神奈川県第3位の人口72万人超を擁する相模原市は8月31日、新型コロナウイルスに感染した個人事業主に傷病見舞金を支給することを決定しました。9千万円を盛り込んだ補正予算を同日、市議会が可決。相模原民主商工会(民商)が繰り返し要望していたことが実りました。
傷病見舞金の支給額は1人当たり7万円。①新型コロナウイルス感染症に係る検査を受けた日に国民健康保険(国保)または後期高齢者医療制度の被保険者である②事業所得、山林所得または雑所得(公的年金等所得を除く)がある③2022年4月1日から9月30日までの間(10月以降も被用者対象の傷病手当金の制度を継続する場合は延長予定)に新型コロナウイルス感染症に感染(陽性)し、かつ療養のために事業を営むことができなかった期間がある④被用者を対象とした傷病手当金の支給対象とならない⑤22年度に傷病見舞金の支給を受けていない―の五つの条件を全て満たすことが必要です。
同市は20年5月、新型コロナウイルスに感染し(もしくは発熱等の感染疑い)、休んだ場合、傷病手当を支給する制度を緊急的・特例的に創設しましたが、対象は被用者(労働者等)であり、個人事業主は対象外でした。
民商はこの間、個人事業主を対象とすることや一時金制度(傷病見舞金)創設を求めてきました。しかし、国保課は「傷病手当金の算定に必要となる休業期間や、休業に伴う収入減少を客観的に把握することが困難であるため、全ての被保険者に傷病手当金を支給することは難しい」(20年)、「国保財政が厳しく、傷病手当金拡充や一時金制度創設は難しい」(21年)と難色を示すばかりでした。
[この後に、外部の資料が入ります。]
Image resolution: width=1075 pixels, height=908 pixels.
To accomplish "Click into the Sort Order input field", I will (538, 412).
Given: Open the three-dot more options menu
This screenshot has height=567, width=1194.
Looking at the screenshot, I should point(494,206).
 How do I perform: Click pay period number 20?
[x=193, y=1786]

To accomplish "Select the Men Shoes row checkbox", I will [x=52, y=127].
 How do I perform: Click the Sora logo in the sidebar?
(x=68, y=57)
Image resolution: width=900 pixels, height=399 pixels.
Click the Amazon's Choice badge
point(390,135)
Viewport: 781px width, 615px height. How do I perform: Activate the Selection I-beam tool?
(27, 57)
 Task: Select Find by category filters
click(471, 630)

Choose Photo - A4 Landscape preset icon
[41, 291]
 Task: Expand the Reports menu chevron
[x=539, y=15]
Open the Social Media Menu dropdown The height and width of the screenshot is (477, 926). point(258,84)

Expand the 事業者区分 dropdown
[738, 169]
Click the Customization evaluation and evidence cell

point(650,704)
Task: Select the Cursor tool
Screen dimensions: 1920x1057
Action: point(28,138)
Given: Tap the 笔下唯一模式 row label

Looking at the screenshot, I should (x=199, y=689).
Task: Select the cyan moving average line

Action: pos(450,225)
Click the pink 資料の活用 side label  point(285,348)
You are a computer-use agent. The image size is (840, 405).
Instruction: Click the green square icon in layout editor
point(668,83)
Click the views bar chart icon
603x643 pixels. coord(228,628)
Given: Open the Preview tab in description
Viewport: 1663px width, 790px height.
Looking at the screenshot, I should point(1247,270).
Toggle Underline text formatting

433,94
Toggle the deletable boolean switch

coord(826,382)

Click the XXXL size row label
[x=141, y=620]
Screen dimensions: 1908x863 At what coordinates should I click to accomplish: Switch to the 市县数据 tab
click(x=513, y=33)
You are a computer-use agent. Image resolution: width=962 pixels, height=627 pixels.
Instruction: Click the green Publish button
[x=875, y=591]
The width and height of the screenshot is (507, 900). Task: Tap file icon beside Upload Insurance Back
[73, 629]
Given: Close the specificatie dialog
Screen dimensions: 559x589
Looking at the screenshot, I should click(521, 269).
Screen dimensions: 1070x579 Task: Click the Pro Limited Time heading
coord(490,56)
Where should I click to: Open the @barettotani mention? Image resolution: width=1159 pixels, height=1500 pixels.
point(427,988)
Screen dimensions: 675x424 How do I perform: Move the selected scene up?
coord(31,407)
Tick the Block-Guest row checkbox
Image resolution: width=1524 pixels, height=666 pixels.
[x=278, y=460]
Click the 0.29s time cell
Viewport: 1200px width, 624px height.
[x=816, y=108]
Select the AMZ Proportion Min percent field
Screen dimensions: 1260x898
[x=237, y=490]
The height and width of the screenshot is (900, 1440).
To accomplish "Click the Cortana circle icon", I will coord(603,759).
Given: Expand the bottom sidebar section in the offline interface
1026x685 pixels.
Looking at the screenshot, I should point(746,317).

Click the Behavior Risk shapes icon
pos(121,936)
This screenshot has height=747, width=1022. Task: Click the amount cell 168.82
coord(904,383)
ところが、今年7月14日の対市交渉で前向きな回答があり、本村賢太郎市長はその後の定例記者会見で「個人事業主が新型コロナウイルス感染症に感染した場合に傷病見舞金を支給する」と発表。9月議会で内容などの詳細が公表されました。今年4月まで、さかのぼって申請を受け付ける予定です。
民商は毎年6~7月、国保課職員を民商会館2階に招き、高過ぎる国保税の引き下げなどを求めて交渉し、集団減免申請を行っています。98年から取り組み始め、今年で24年目です。婦人部が「なぜこんなに国保税が高いのかを学習しよう」と職員を招いたことがきっかけでした。その中で「病気、けがでも安心して休めるよう、国保に傷病手当の創設を」と要望してきました。
下地勝己会長=建築=は「新型コロナの感染を対象にした傷病見舞金だが、長年のわれわれの要望が実って、うれしい。引き続き、国保や後期高齢者医療保険の傷病手当の創設を求めたい」と話しています。